* WHAT YOU ARE ASKED TO DO: Print every entry below again. Nothing may differ from the original.

Pixel coordinate grounding data

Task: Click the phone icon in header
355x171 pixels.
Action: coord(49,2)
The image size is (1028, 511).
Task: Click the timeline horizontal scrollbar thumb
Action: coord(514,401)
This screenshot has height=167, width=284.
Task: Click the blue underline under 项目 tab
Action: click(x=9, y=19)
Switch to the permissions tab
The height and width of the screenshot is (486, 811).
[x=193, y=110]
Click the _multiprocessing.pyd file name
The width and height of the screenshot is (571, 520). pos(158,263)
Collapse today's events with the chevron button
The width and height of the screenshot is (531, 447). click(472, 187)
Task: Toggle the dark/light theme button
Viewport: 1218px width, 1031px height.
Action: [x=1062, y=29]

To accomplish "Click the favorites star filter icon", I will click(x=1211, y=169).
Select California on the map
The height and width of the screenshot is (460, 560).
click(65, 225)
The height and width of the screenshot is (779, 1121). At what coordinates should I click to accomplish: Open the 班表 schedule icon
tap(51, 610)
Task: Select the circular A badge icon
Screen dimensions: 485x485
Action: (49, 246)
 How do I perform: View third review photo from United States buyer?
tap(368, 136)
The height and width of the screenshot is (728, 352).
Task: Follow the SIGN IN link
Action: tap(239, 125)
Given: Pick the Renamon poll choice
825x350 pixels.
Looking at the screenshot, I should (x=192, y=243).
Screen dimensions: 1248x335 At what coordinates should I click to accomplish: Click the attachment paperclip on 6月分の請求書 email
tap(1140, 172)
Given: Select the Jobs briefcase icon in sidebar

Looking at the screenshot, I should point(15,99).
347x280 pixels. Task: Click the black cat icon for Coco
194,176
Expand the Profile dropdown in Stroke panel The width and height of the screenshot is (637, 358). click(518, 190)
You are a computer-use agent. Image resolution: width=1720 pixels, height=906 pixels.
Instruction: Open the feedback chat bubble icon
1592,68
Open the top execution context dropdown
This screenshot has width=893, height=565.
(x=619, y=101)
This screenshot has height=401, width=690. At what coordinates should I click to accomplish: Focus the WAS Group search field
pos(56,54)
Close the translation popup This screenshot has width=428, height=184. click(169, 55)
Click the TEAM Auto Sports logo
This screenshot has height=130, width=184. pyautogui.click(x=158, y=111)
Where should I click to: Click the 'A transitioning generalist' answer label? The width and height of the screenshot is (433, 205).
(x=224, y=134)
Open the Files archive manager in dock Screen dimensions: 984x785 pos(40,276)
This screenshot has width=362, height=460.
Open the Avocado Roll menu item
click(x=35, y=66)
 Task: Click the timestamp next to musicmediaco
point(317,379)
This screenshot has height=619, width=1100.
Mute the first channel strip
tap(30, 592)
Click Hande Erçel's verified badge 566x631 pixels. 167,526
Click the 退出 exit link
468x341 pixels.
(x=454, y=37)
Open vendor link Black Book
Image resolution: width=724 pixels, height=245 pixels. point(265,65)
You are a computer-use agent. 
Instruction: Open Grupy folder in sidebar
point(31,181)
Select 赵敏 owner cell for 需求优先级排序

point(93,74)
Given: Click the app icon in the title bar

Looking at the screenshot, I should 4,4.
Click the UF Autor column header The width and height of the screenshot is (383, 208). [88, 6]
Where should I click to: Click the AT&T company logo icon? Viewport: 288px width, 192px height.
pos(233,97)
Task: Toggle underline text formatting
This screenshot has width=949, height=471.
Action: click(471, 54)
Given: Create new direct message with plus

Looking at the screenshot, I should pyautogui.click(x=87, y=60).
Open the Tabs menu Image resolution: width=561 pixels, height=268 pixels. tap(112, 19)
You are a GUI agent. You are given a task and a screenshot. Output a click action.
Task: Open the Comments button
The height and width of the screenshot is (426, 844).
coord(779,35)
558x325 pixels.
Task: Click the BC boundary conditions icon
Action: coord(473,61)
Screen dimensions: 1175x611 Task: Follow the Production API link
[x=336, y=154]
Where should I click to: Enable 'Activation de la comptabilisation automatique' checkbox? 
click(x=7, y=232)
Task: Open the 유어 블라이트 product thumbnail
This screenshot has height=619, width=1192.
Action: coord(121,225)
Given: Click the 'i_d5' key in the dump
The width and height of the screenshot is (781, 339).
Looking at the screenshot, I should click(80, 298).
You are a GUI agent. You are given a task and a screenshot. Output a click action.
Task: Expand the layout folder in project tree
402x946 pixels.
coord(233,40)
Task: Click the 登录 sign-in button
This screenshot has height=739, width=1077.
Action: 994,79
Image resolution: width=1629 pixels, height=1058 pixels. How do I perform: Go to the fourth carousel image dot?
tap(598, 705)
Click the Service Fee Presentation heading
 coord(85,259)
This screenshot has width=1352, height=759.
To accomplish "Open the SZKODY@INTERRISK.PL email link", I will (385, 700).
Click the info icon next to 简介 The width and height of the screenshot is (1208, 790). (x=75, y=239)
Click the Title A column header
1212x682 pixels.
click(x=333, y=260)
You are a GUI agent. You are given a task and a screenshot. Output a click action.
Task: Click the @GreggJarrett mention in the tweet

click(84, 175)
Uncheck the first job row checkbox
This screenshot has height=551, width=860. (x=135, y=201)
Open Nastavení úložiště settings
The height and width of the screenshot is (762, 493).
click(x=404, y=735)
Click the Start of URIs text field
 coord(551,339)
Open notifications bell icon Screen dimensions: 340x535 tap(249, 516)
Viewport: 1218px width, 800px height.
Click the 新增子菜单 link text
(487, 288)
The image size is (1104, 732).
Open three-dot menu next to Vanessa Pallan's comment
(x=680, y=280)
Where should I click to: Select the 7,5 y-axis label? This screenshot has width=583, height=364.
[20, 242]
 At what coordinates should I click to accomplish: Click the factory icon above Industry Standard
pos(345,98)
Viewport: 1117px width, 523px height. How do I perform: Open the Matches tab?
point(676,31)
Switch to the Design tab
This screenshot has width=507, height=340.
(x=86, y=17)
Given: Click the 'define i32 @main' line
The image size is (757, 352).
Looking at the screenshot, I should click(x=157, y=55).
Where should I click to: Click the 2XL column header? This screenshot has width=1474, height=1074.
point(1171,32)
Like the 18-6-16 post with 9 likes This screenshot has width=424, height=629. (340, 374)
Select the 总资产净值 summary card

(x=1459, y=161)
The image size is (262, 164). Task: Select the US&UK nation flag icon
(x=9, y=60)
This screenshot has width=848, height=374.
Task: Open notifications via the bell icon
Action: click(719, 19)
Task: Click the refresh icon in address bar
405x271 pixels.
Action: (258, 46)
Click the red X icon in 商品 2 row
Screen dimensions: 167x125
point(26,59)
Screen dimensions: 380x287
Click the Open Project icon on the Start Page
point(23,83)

* TASK RESPONSE:
Task: Click the phone icon in header
355x171 pixels.
Action: coord(49,2)
The image size is (1028, 511).
Task: Click the timeline horizontal scrollbar thumb
Action: coord(514,401)
This screenshot has height=167, width=284.
Task: Click the blue underline under 项目 tab
Action: click(x=9, y=19)
Switch to the permissions tab
The height and width of the screenshot is (486, 811).
[x=193, y=110]
Click the _multiprocessing.pyd file name
The width and height of the screenshot is (571, 520). pos(158,263)
Collapse today's events with the chevron button
The width and height of the screenshot is (531, 447). click(472, 187)
Task: Toggle the dark/light theme button
Viewport: 1218px width, 1031px height.
Action: [x=1062, y=29]

To accomplish "Click the favorites star filter icon", I will click(x=1211, y=169).
Select California on the map
The height and width of the screenshot is (460, 560).
click(65, 225)
The height and width of the screenshot is (779, 1121). At what coordinates should I click to accomplish: Open the 班表 schedule icon
tap(51, 610)
Task: Select the circular A badge icon
Screen dimensions: 485x485
Action: (49, 246)
 How do I perform: View third review photo from United States buyer?
tap(368, 136)
The height and width of the screenshot is (728, 352).
Task: Follow the SIGN IN link
Action: tap(239, 125)
Given: Pick the Renamon poll choice
825x350 pixels.
Looking at the screenshot, I should (x=192, y=243).
Screen dimensions: 1248x335 At what coordinates should I click to accomplish: Click the attachment paperclip on 6月分の請求書 email
tap(1140, 172)
Given: Select the Jobs briefcase icon in sidebar

Looking at the screenshot, I should point(15,99).
347x280 pixels. Task: Click the black cat icon for Coco
194,176
Expand the Profile dropdown in Stroke panel The width and height of the screenshot is (637, 358). click(518, 190)
You are a computer-use agent. Image resolution: width=1720 pixels, height=906 pixels.
Instruction: Open the feedback chat bubble icon
1592,68
Open the top execution context dropdown
This screenshot has width=893, height=565.
(x=619, y=101)
This screenshot has height=401, width=690. At what coordinates should I click to accomplish: Focus the WAS Group search field
pos(56,54)
Close the translation popup This screenshot has width=428, height=184. click(169, 55)
Click the TEAM Auto Sports logo
This screenshot has height=130, width=184. pyautogui.click(x=158, y=111)
Where should I click to: Click the 'A transitioning generalist' answer label? The width and height of the screenshot is (433, 205).
(x=224, y=134)
Open the Files archive manager in dock Screen dimensions: 984x785 pos(40,276)
This screenshot has width=362, height=460.
Open the Avocado Roll menu item
click(x=35, y=66)
 Task: Click the timestamp next to musicmediaco
point(317,379)
This screenshot has height=619, width=1100.
Mute the first channel strip
tap(30, 592)
Click Hande Erçel's verified badge 566x631 pixels. 167,526
Click the 退出 exit link
468x341 pixels.
(x=454, y=37)
Open vendor link Black Book
Image resolution: width=724 pixels, height=245 pixels. point(265,65)
You are a computer-use agent. 
Instruction: Open Grupy folder in sidebar
point(31,181)
Select 赵敏 owner cell for 需求优先级排序

point(93,74)
Given: Click the app icon in the title bar

Looking at the screenshot, I should 4,4.
Click the UF Autor column header The width and height of the screenshot is (383, 208). [88, 6]
Where should I click to: Click the AT&T company logo icon? Viewport: 288px width, 192px height.
pos(233,97)
Task: Toggle underline text formatting
This screenshot has width=949, height=471.
Action: click(471, 54)
Given: Create new direct message with plus

Looking at the screenshot, I should pyautogui.click(x=87, y=60).
Open the Tabs menu Image resolution: width=561 pixels, height=268 pixels. tap(112, 19)
You are a GUI agent. You are given a task and a screenshot. Output a click action.
Task: Open the Comments button
The height and width of the screenshot is (426, 844).
coord(779,35)
558x325 pixels.
Task: Click the BC boundary conditions icon
Action: coord(473,61)
Screen dimensions: 1175x611 Task: Follow the Production API link
[x=336, y=154]
Where should I click to: Enable 'Activation de la comptabilisation automatique' checkbox? 
click(x=7, y=232)
Task: Open the 유어 블라이트 product thumbnail
This screenshot has height=619, width=1192.
Action: coord(121,225)
Given: Click the 'i_d5' key in the dump
The width and height of the screenshot is (781, 339).
Looking at the screenshot, I should click(80, 298).
You are a GUI agent. You are given a task and a screenshot. Output a click action.
Task: Expand the layout folder in project tree
402x946 pixels.
coord(233,40)
Task: Click the 登录 sign-in button
This screenshot has height=739, width=1077.
Action: 994,79
Image resolution: width=1629 pixels, height=1058 pixels. How do I perform: Go to the fourth carousel image dot?
tap(598, 705)
Click the Service Fee Presentation heading
 coord(85,259)
This screenshot has width=1352, height=759.
To accomplish "Open the SZKODY@INTERRISK.PL email link", I will (385, 700).
Click the info icon next to 简介 The width and height of the screenshot is (1208, 790). (x=75, y=239)
Click the Title A column header
1212x682 pixels.
click(x=333, y=260)
You are a GUI agent. You are given a task and a screenshot. Output a click action.
Task: Click the @GreggJarrett mention in the tweet

click(84, 175)
Uncheck the first job row checkbox
This screenshot has height=551, width=860. (x=135, y=201)
Open Nastavení úložiště settings
The height and width of the screenshot is (762, 493).
click(x=404, y=735)
Click the Start of URIs text field
 coord(551,339)
Open notifications bell icon Screen dimensions: 340x535 tap(249, 516)
Viewport: 1218px width, 800px height.
Click the 新增子菜单 link text
(487, 288)
The image size is (1104, 732).
Open three-dot menu next to Vanessa Pallan's comment
(x=680, y=280)
Where should I click to: Select the 7,5 y-axis label? This screenshot has width=583, height=364.
[20, 242]
 At what coordinates should I click to accomplish: Click the factory icon above Industry Standard
pos(345,98)
Viewport: 1117px width, 523px height. How do I perform: Open the Matches tab?
point(676,31)
Switch to the Design tab
This screenshot has width=507, height=340.
(x=86, y=17)
Given: Click the 'define i32 @main' line
The image size is (757, 352).
Looking at the screenshot, I should click(x=157, y=55).
Where should I click to: Click the 2XL column header? This screenshot has width=1474, height=1074.
point(1171,32)
Like the 18-6-16 post with 9 likes This screenshot has width=424, height=629. (340, 374)
Select the 总资产净值 summary card

(x=1459, y=161)
The image size is (262, 164). Task: Select the US&UK nation flag icon
(x=9, y=60)
This screenshot has width=848, height=374.
Task: Open notifications via the bell icon
Action: click(719, 19)
Task: Click the refresh icon in address bar
405x271 pixels.
Action: (258, 46)
Click the red X icon in 商品 2 row
Screen dimensions: 167x125
point(26,59)
Screen dimensions: 380x287
Click the Open Project icon on the Start Page
point(23,83)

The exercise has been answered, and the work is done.